### Exercise data
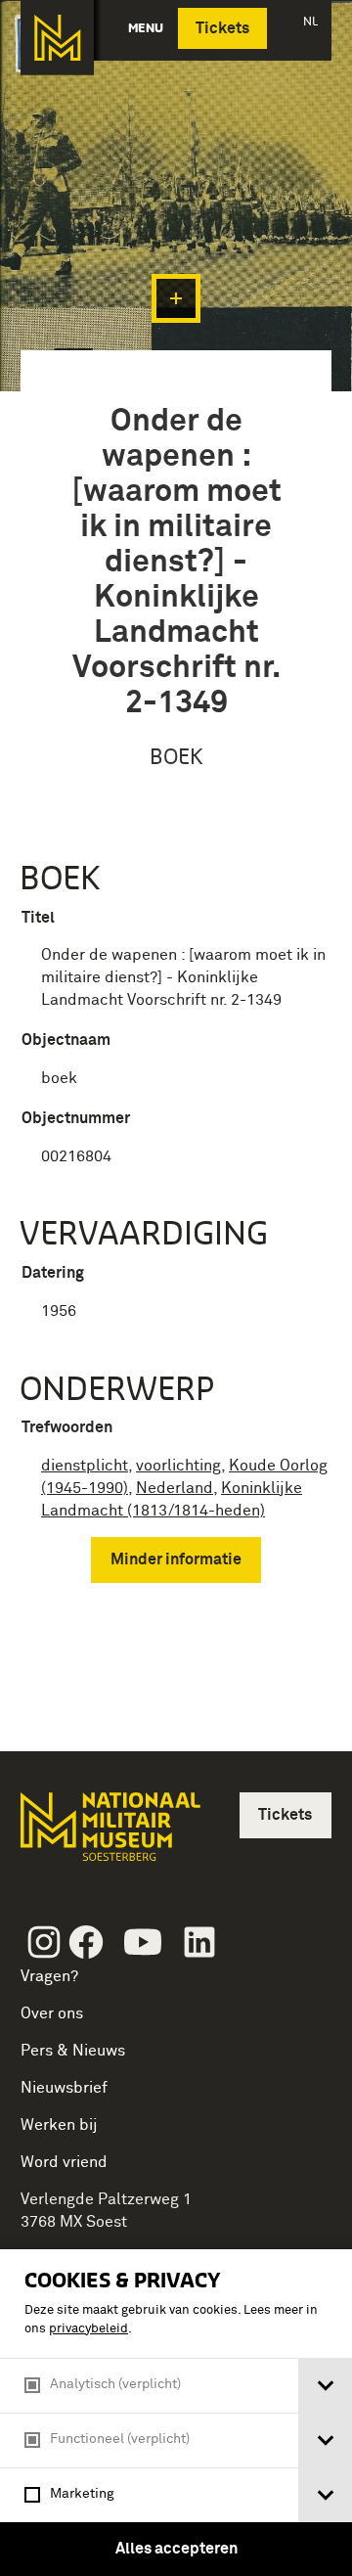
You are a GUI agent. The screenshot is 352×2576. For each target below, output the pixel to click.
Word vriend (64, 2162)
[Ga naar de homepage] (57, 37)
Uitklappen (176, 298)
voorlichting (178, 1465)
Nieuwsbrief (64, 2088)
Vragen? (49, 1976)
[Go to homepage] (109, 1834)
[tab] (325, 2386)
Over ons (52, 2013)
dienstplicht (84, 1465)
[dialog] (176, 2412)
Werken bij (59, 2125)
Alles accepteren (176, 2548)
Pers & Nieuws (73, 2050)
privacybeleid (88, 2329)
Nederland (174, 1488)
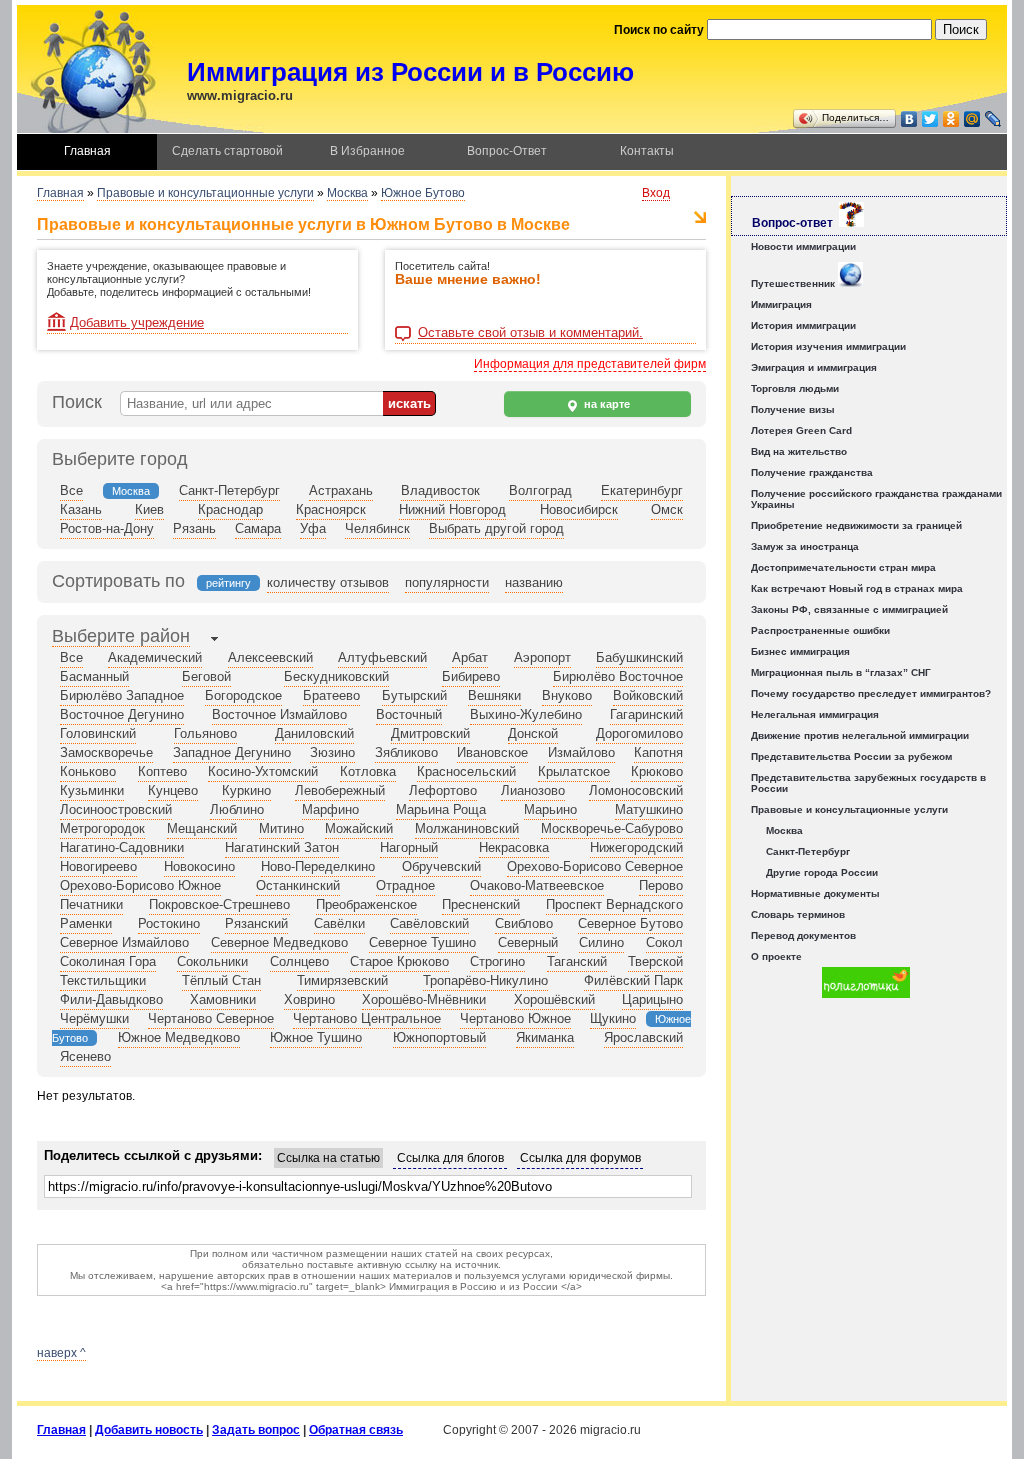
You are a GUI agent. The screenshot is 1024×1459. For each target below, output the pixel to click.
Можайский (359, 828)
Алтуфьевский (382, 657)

--

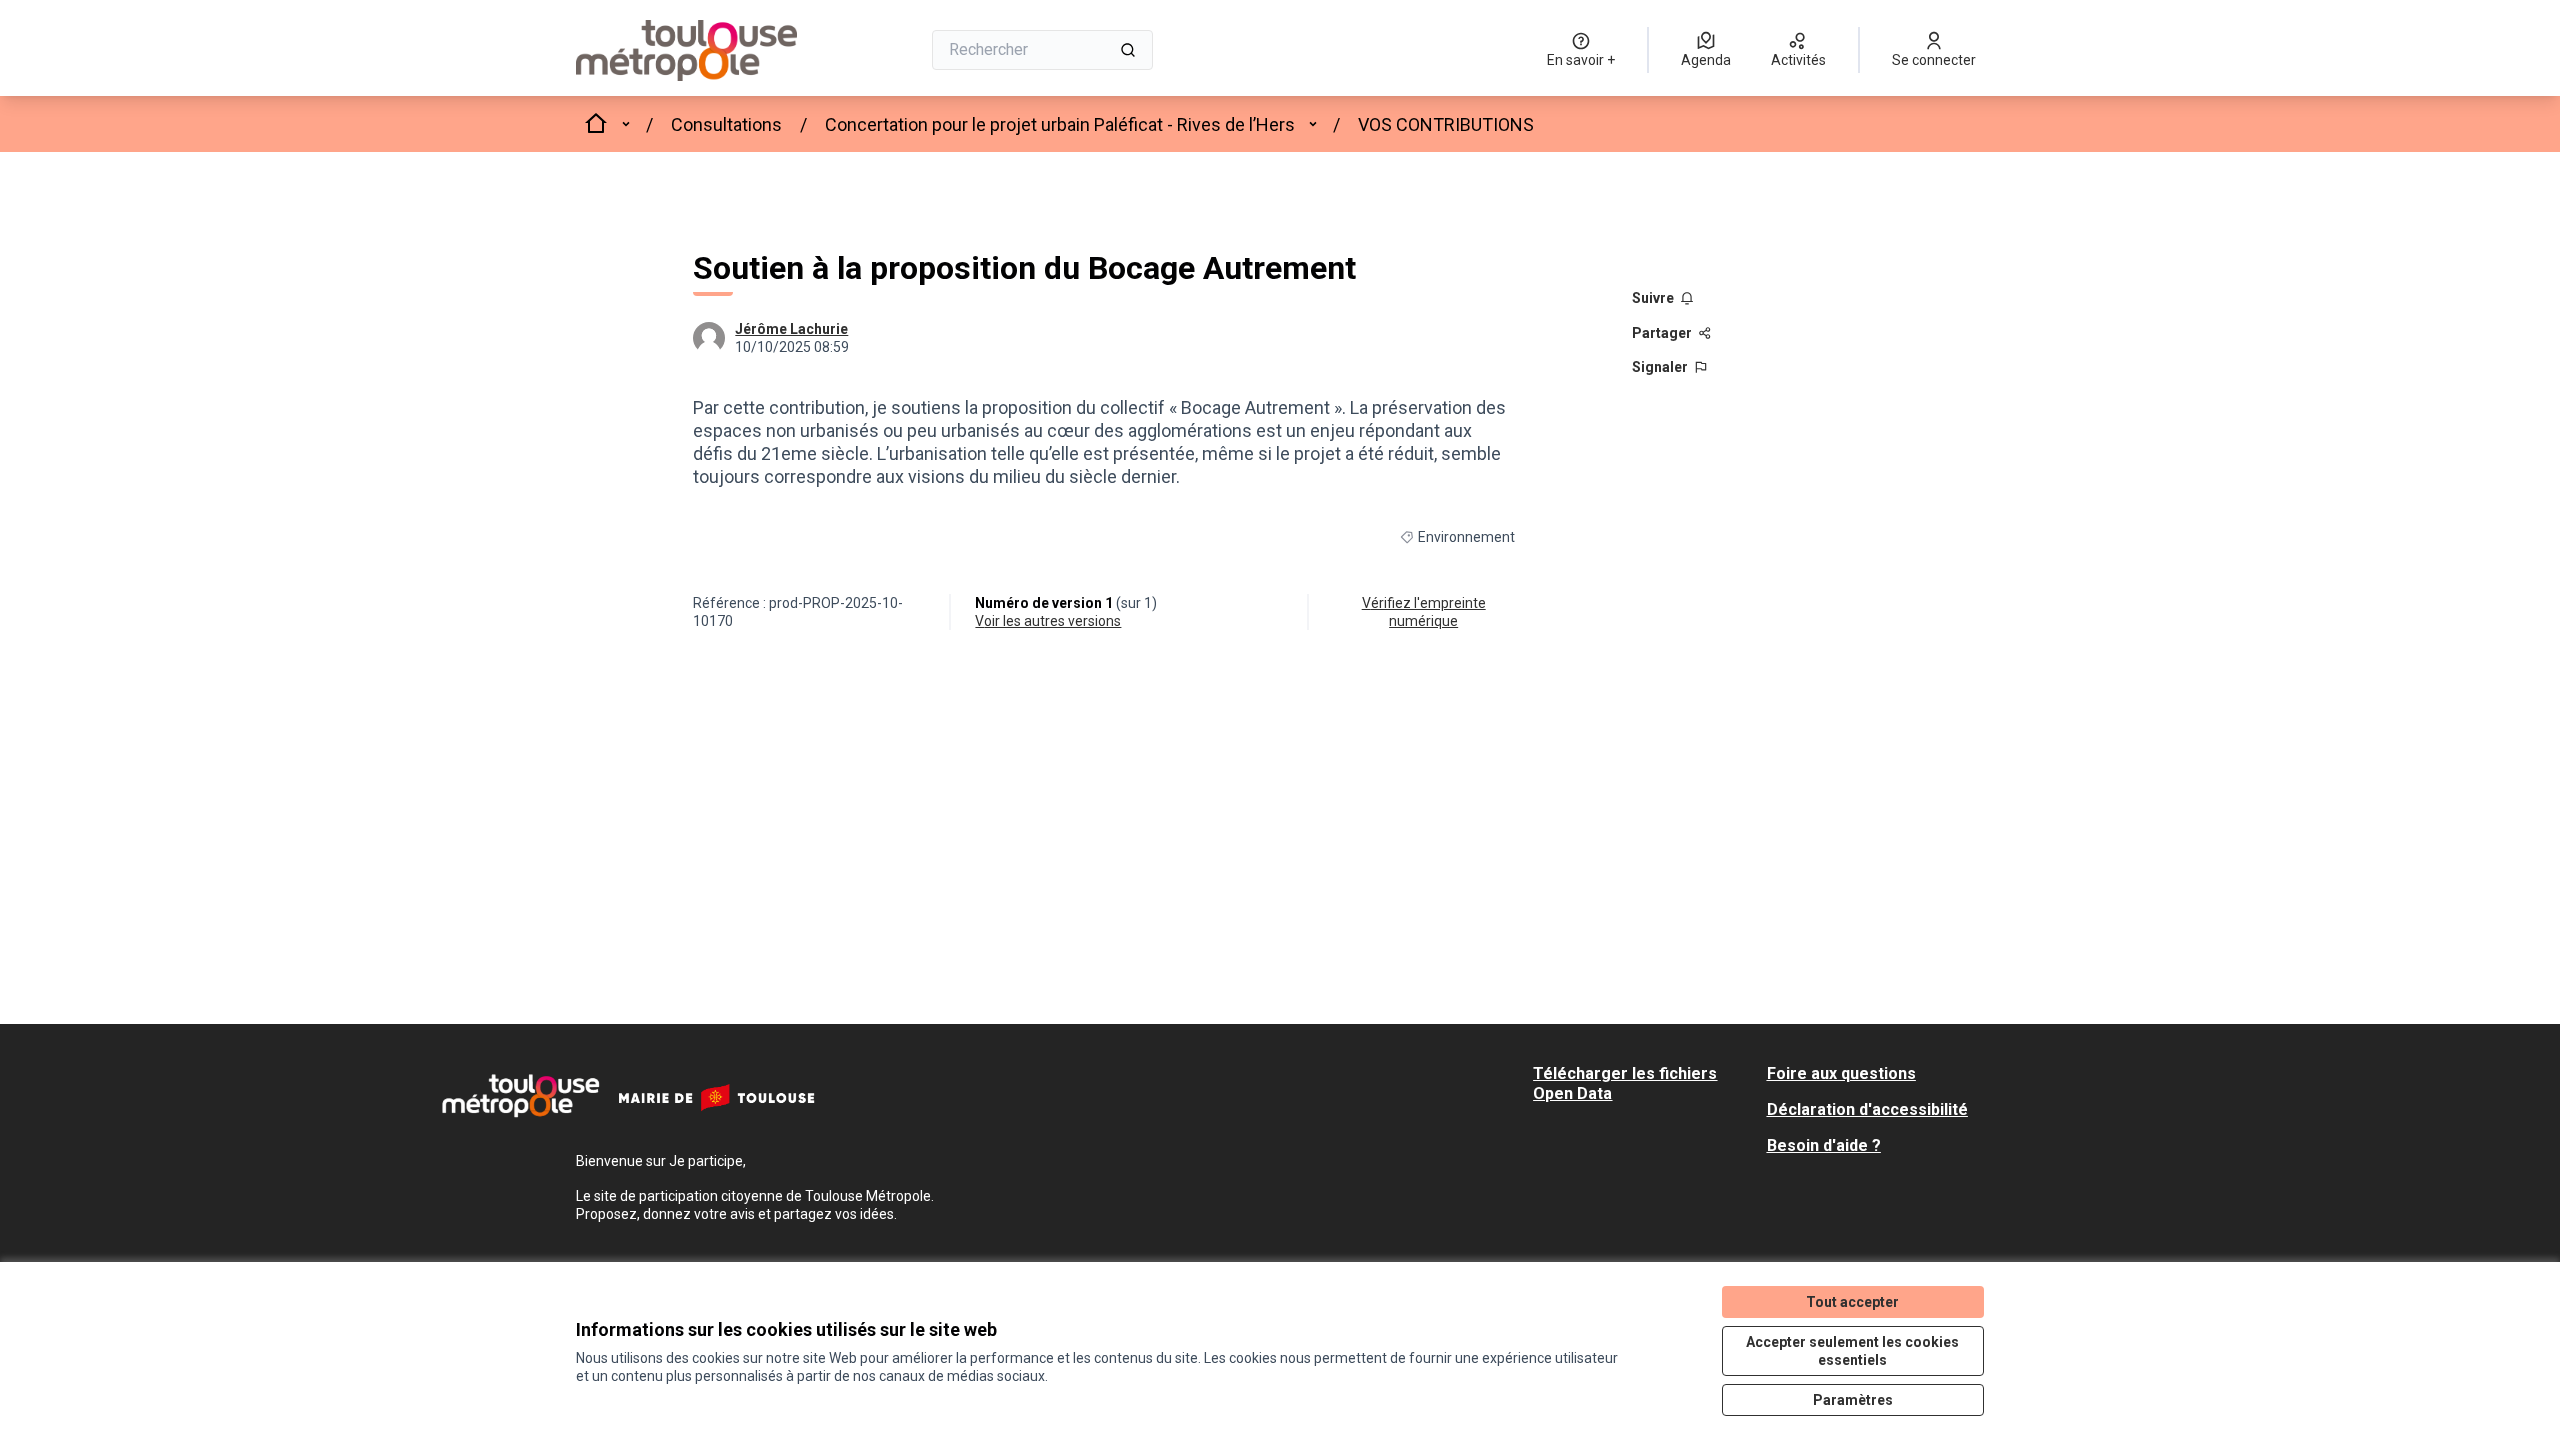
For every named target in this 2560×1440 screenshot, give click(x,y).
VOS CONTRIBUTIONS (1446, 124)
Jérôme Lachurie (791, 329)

...

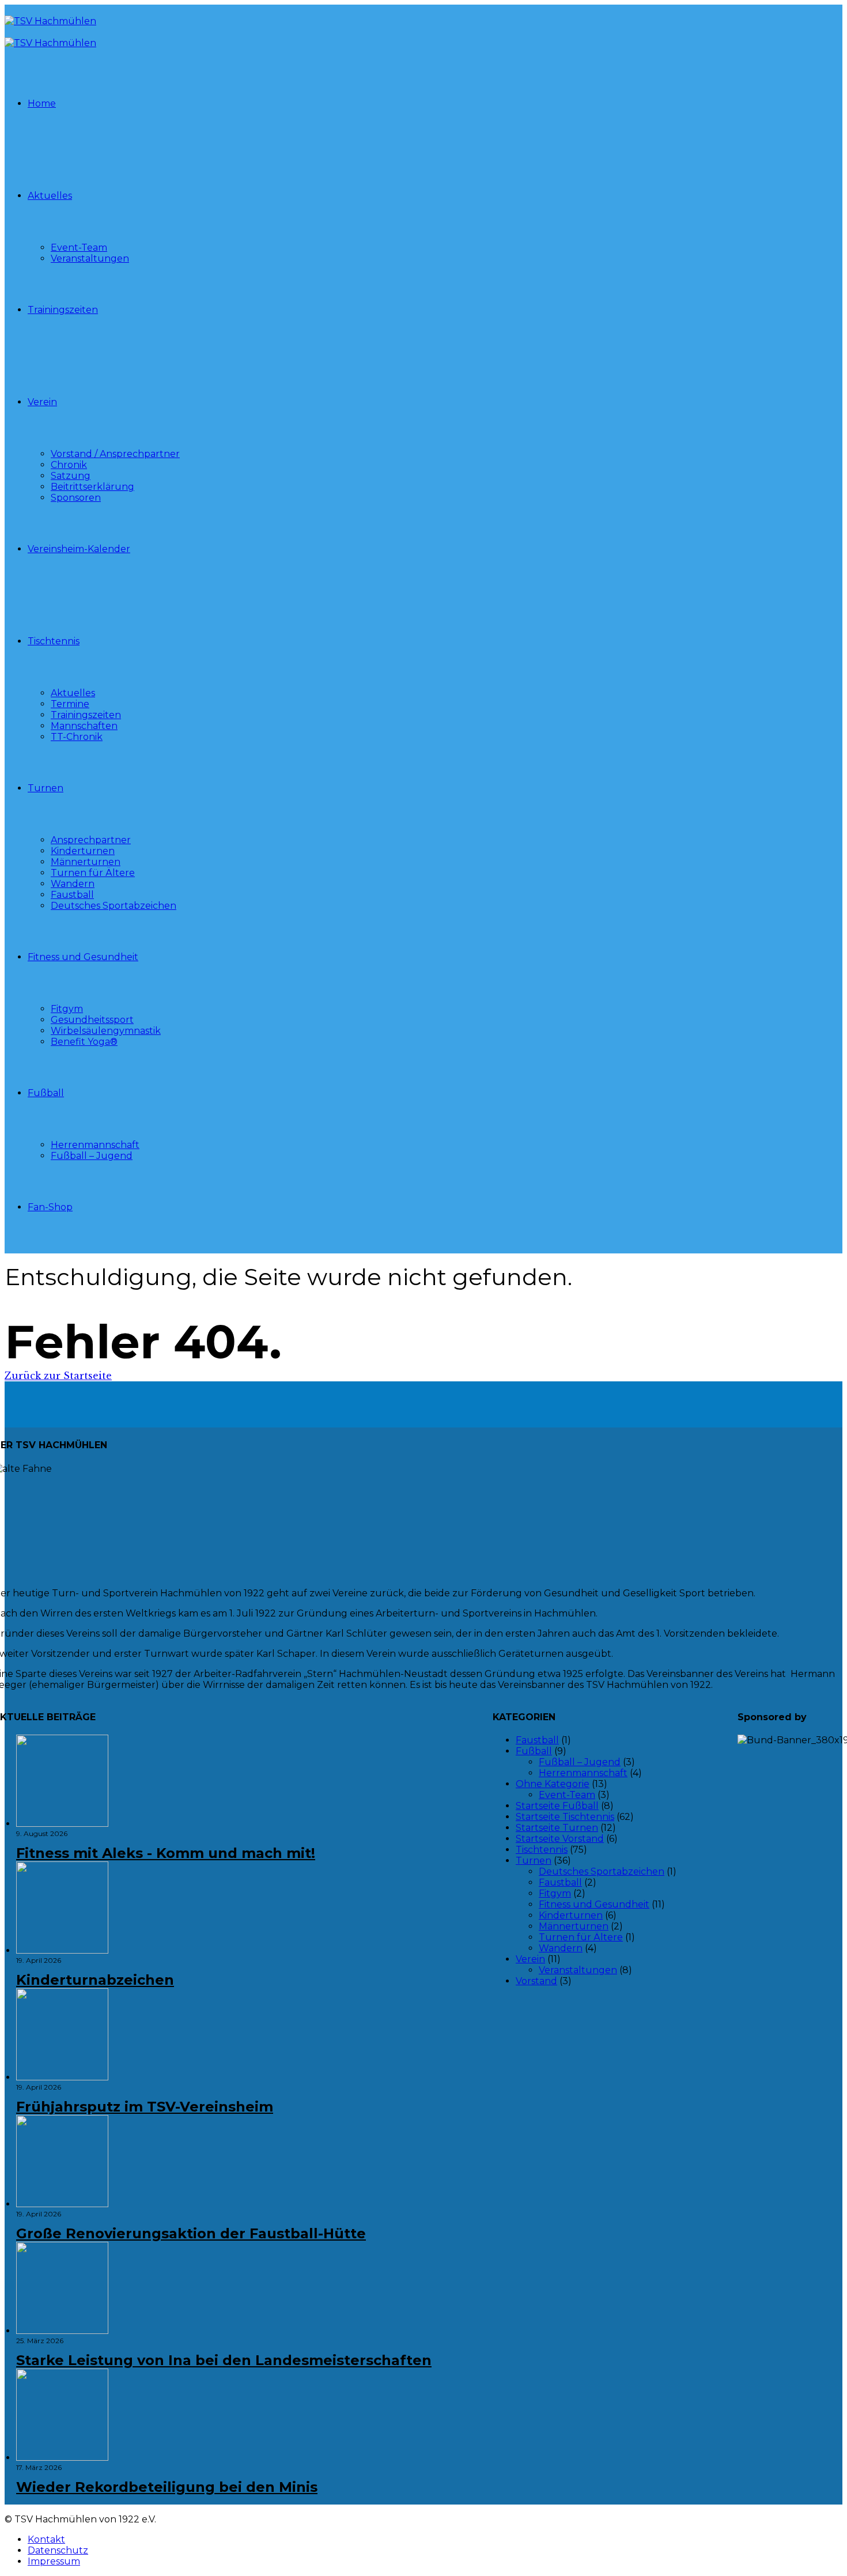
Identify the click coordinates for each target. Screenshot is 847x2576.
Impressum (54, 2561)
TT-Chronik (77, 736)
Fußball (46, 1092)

### What the exercise asks
State how many lines in the preceding material contain the word "click", and give nothing else.

### Solution for this exercise
4